» WHAT IS EXPECTED:
Every line containing "computer" should be copied out. Go through the entries and find them.

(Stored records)
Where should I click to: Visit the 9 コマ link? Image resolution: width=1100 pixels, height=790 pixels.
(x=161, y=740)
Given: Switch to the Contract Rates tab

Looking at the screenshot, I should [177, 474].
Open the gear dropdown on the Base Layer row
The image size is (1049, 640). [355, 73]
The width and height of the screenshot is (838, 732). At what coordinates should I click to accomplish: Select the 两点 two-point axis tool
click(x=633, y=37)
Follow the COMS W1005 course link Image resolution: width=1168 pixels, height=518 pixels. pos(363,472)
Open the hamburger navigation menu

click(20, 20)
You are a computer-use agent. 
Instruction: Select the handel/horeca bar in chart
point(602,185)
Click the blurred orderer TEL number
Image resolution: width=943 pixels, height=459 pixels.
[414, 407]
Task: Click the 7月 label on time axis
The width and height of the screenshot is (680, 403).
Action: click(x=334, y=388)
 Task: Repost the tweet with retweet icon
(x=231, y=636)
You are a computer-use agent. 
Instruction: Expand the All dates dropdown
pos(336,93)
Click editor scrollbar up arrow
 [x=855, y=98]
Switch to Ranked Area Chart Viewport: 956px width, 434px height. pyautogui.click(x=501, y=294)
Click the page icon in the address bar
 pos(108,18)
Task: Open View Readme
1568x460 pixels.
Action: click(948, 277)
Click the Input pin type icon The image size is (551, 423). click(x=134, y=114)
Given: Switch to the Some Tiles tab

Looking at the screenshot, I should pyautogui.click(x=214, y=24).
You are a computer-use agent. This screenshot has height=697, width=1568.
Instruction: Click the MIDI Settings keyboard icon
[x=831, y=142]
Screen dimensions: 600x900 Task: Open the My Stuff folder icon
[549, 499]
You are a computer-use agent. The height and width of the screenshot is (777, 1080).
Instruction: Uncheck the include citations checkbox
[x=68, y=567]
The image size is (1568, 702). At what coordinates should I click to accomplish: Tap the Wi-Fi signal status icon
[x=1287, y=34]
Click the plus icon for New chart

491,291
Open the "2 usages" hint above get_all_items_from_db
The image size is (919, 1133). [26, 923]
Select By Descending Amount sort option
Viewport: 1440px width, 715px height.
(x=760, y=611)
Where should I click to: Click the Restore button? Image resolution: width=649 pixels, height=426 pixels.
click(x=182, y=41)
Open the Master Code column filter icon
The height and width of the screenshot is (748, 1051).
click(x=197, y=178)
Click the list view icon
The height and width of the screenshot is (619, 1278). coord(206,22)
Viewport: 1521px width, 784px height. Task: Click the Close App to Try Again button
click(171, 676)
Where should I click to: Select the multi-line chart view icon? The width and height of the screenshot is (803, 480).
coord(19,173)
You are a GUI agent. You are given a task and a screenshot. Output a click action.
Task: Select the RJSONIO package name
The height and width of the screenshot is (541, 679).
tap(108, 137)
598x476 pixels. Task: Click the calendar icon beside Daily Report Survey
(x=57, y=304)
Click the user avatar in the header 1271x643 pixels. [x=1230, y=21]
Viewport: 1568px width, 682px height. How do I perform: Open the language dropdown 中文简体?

» YOUR RESPONSE:
You are a computer-use agent. 
You are a computer-use agent. 
You are a computer-use agent. This screenshot has height=697, width=1568.
You are a computer-use agent. The height and width of the screenshot is (777, 1080).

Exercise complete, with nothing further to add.